そして「十字架の死をさえ受けたまえり」。死ぬのにも首を斬られて一時に死んでしまうとか、石に打たれて死ぬのでなく、死の中でも一番つらい十字架の死をさえ受けたもうたのである。兄弟姉妹、どうぞこのイエスを見たい。ここにキリストのご謙遜の七つの階段がある。(一)栄光の神の形を棄て、(二)おのれを虚うし、(三)僕の形をとり、(四)人となり、(五)おのれを低くし、(六)死に至るまで従い、(七)十字架の死をさえ受くるに至れり。どうです。ずっと上にある栄光の主が、ずっと下って十字架、恐ろしい十字架を受けたもうた。どうぞこの主イエスを見たいものである。
神は「へりくだる者を恵む」と約束したもうた。自ら高ぶる者は低くされるが、自らへりくだる者は高くされる。イエスはかくまでに自分を低くしたもうたが、果たして神は彼を大いに高めたもうた。「このゆえに」。しかり、このゆえにである。「このゆえに神は甚しく彼を高めてもろもろの名にまさる名をこれに与えたまえり」。ここに高められる原因がある。「このゆえに」。どうぞこの語を聖霊によって味わっていただきたい。ただ耳で聞くだけでなく、真に心に味わっていただきたい。おお、イエスを真に認めよ。

> 記録データ
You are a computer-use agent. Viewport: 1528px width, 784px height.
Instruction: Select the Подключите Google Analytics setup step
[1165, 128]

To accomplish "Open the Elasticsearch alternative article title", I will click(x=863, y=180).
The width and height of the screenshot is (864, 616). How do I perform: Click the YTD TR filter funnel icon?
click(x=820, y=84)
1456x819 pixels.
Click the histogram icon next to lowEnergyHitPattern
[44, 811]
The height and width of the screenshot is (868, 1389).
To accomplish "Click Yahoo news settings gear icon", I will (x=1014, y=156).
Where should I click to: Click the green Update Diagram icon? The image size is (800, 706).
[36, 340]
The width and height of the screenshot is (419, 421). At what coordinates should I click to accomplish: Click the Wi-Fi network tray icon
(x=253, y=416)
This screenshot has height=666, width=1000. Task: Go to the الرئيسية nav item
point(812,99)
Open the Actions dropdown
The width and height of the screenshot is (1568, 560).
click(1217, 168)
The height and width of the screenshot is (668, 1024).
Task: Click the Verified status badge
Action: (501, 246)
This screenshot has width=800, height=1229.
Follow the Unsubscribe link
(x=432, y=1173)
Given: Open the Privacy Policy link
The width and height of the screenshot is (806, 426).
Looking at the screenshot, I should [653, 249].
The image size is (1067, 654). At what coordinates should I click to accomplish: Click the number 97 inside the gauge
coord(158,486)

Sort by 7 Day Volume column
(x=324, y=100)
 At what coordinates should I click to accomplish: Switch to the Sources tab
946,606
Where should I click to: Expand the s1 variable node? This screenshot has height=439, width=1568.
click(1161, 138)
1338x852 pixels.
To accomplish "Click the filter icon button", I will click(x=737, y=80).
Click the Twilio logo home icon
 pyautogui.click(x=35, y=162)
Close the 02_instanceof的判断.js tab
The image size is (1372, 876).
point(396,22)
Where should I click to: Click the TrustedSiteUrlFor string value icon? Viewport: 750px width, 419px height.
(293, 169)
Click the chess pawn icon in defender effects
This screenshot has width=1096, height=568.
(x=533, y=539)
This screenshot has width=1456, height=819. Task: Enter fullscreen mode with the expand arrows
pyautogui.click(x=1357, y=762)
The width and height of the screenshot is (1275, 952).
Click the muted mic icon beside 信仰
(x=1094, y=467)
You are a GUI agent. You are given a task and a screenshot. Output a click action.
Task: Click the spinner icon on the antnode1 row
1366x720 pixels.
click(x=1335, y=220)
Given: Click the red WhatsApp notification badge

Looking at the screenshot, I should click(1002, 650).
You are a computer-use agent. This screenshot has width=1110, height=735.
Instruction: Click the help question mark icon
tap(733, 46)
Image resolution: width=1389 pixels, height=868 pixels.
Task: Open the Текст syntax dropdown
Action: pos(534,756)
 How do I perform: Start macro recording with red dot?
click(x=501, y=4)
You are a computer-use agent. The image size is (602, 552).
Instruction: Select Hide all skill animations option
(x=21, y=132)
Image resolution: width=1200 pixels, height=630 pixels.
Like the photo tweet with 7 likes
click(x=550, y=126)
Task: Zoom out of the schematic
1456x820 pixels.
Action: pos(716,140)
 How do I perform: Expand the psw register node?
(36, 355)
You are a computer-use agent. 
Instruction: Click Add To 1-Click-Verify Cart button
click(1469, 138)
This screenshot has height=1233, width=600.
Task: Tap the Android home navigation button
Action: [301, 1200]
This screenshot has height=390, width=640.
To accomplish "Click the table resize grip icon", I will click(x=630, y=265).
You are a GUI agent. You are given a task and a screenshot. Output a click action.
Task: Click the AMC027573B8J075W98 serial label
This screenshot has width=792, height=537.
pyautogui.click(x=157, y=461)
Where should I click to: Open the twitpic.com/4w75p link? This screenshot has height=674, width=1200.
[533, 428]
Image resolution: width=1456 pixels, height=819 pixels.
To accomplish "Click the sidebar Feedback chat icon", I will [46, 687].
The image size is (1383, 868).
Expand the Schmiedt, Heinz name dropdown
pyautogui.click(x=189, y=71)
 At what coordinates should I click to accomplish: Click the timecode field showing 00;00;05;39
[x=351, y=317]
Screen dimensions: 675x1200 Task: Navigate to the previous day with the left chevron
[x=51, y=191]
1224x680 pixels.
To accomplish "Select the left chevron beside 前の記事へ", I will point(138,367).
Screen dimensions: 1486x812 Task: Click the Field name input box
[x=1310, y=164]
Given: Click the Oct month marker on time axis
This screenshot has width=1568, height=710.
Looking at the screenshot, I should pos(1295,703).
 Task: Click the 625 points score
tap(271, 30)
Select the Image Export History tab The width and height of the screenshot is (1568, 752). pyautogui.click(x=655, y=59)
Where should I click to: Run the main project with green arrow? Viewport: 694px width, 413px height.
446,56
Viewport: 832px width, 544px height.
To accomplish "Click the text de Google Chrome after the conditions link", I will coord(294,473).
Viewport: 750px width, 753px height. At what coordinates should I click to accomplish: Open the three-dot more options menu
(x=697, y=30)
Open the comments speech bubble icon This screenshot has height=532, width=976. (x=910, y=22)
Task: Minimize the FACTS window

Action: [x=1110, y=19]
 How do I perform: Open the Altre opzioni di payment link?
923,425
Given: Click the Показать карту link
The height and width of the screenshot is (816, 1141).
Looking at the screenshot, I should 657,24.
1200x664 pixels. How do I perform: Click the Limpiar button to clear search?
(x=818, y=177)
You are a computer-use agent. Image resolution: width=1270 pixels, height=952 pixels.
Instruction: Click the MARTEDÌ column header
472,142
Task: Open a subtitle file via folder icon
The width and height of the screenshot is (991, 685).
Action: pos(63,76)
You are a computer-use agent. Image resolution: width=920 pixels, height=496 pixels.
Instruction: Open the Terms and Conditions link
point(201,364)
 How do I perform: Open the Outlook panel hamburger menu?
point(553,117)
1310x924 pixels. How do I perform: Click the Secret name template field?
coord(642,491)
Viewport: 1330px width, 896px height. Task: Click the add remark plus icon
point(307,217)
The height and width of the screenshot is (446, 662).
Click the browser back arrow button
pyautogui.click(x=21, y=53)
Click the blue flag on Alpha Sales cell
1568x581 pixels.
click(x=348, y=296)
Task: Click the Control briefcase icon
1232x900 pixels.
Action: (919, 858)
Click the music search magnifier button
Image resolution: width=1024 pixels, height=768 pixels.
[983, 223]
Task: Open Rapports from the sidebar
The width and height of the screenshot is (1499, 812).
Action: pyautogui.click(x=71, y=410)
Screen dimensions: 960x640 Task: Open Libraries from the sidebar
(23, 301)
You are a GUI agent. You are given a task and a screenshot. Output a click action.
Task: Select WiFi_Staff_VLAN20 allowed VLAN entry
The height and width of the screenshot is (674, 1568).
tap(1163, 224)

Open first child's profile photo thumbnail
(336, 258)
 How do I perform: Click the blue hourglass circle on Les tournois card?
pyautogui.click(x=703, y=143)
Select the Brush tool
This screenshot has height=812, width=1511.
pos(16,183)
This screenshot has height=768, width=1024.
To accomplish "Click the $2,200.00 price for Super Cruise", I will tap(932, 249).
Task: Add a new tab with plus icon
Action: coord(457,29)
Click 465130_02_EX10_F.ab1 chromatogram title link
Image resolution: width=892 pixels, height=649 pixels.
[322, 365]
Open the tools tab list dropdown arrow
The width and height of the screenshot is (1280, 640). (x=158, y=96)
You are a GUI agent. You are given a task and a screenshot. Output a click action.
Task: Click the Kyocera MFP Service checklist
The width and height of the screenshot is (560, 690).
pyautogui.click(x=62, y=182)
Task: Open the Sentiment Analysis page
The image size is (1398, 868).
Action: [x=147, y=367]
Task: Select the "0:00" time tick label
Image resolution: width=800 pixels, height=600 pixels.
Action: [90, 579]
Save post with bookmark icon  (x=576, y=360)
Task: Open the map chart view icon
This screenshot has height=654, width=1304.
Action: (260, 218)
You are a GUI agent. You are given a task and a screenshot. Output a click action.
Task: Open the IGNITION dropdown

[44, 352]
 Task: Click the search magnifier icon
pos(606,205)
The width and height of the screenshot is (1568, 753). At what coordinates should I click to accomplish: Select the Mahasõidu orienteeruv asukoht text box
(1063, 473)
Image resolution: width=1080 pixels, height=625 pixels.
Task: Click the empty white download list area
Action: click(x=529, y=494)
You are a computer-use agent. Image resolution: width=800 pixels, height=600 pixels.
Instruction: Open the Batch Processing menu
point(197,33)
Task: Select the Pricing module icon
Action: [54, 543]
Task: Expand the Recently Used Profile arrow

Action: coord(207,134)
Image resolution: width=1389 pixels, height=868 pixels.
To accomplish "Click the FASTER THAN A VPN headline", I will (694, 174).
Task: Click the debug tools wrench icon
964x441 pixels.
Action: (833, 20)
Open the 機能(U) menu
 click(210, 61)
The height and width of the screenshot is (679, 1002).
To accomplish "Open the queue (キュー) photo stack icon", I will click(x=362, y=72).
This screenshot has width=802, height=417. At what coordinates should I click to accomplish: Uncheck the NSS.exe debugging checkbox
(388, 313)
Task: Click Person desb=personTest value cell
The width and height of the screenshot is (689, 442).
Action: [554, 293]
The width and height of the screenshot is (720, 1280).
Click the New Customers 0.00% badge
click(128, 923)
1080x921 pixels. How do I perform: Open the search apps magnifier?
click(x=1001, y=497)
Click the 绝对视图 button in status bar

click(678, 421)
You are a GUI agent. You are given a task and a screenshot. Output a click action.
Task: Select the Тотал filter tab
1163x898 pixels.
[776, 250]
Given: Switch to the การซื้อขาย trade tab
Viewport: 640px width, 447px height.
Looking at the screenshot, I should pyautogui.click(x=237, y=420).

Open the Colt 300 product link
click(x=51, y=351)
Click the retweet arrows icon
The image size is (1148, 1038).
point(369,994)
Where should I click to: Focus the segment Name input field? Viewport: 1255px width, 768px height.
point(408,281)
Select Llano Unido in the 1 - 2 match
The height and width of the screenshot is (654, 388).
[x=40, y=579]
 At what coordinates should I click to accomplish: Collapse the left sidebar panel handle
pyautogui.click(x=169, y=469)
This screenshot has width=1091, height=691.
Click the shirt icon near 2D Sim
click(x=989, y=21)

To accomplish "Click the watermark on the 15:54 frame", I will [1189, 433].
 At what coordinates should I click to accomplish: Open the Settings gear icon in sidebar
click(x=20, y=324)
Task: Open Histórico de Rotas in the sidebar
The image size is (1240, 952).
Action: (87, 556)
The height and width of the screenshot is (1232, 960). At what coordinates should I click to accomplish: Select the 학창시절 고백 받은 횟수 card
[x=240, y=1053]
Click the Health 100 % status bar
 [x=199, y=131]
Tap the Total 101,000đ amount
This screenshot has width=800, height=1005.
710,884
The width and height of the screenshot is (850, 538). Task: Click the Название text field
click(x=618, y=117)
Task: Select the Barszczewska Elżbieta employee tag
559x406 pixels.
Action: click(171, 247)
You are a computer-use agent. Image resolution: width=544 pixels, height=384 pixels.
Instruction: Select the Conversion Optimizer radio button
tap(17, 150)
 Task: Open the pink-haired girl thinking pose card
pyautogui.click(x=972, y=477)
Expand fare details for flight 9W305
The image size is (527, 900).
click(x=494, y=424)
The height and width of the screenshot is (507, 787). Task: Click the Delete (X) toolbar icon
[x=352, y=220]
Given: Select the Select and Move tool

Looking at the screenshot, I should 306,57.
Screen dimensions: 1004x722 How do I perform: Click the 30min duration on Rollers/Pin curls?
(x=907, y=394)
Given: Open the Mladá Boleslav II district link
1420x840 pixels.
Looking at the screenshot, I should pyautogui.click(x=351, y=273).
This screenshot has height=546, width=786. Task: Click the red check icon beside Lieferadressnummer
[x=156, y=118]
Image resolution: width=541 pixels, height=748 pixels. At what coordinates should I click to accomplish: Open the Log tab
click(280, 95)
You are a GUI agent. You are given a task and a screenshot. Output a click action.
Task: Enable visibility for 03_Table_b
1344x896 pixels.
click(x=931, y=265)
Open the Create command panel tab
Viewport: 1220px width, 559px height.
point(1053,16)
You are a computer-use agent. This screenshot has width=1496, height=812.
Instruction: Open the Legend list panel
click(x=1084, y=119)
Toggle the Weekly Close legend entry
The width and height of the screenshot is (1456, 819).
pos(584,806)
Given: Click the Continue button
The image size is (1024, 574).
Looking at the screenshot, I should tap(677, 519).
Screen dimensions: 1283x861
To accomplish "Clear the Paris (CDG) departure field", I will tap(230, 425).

> 課題
• A. 引用文に挙げられたキリストのご謙遜の七つの階段のうち、四番目は何ですか。
• B. 引用文から、「そして「十字架の死をさえ受け」で始まり「主イエスを見たいものである。」に至るまでの部分を一字も変えずに書き写してください。

> 解答
• A. 人となることです。

• B.
そして「十字架の死をさえ受けたまえり」。死ぬのにも首を斬られて一時に死んでしまうとか、石に打たれて死ぬのでなく、死の中でも一番つらい十字架の死をさえ受けたもうたのである。兄弟姉妹、どうぞこのイエスを見たい。ここにキリストのご謙遜の七つの階段がある。(一)栄光の神の形を棄て、(二)おのれを虚うし、(三)僕の形をとり、(四)人となり、(五)おのれを低くし、(六)死に至るまで従い、(七)十字架の死をさえ受くるに至れり。どうです。ずっと上にある栄光の主が、ずっと下って十字架、恐ろしい十字架を受けたもうた。どうぞこの主イエスを見たいものである。